Expertise and the academy may be in question from some ideological standpoints, but for the students who I encounter, even if they question expertise and the academy, my goal is to find common ground with students —even those who distrust “the media”, and get them to move from cherry-picked information silos toward well-rounded, logical, rhetorically balanced academic argument.
One of the ways I do this is through exposing them to different argument styles, another is through creating information literacy assignments that investigate bias in all sources—using websites like “allsides.com” and “media bias fact check” to help them see that everything has bias and is imperfect logically, which usually allows them to question things they “already believe”…

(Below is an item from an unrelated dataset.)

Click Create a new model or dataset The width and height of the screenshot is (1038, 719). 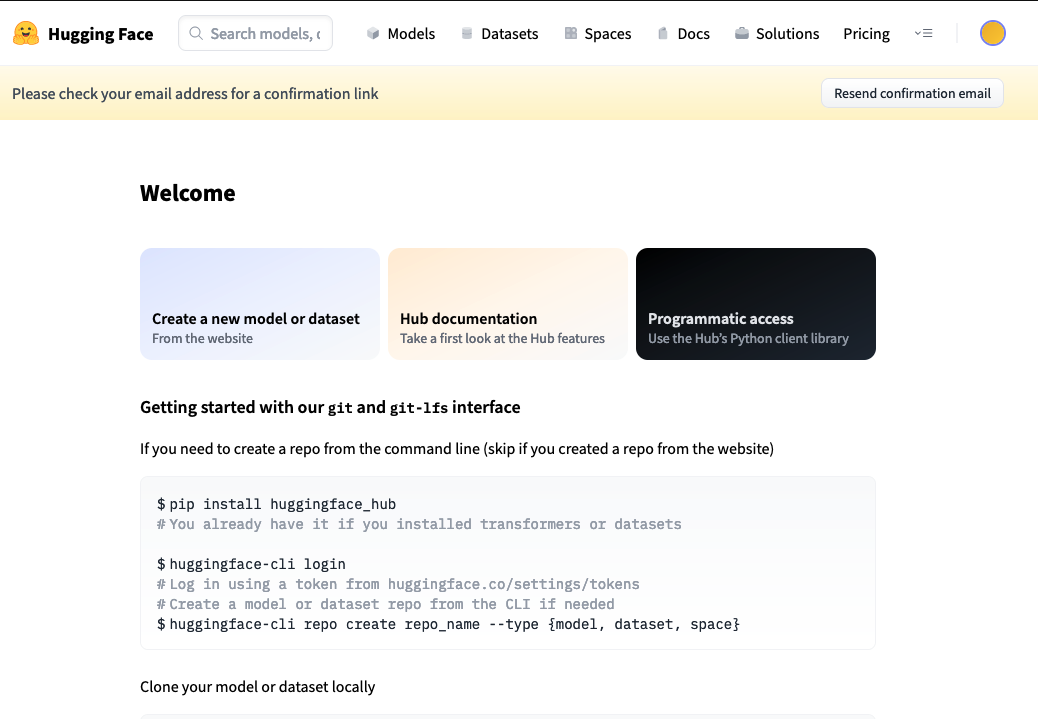tap(259, 304)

I find that for all of us, students included, it’s a bit easier to “argue like you’re right but listen like you’re wrong,” as Grant suggests we teach children, if you are treating all sources with suspicion and don’t feel under attack. This approach of arguing and listening that Grant promotes is similar to a style of argument I teach called Rogerian argument, which seeks to build consensus and represent opponents fairly while still making a point. When students work with me toward the shared end goal of creating a strong yet balanced argument, a lot of the rant culture can be set aside for collaborative learning in the classroom setting and in personal argument papers. The goal of a constructive disagreement can be scary, but in a debate on an assigned topic with assigned sources, my students (this week, in fact) will start to see how this can be done and how they can learn from doing it themselves, intellectually.
Grant gives a formula in his article for parents who want to create creative children who have seen how to have healthy disagreements. For those of us who want to tap into creative thinkers who are capable of having constructive disagreements, I offer a different formula:
- Ask students to acknowledge that they have biases
- Get students to recognize biases in all sources, especially their trusted news media sources
- Encourage students to understand before disagreeing and to confirm a point of stasis before counterarguing, to argue as if they’re right but listen as if they’re wrong, and to present facts with a full understanding of the potential biases inherent in the research-gathering-process.
If students don’t make it through this process a couple of times informally and then formally in essays, they wobble when they get to more challenging critical thinking tasks and research argument assignments, and, I imagine, when they’re engaging in the types of informal arguments we are always making in our lives.
Thanks for reading along. Happy Election Day! I voted. In the spirit of constructive disagreements, while I understand and suspect that Mondays were chosen to give folks the weekend to write their posts, I move that next year the deadline is on a different day of the week, Tuesday or Friday instead of Monday–my Mondays are way too busy to remember to post, and my posts are all already pre-written this year.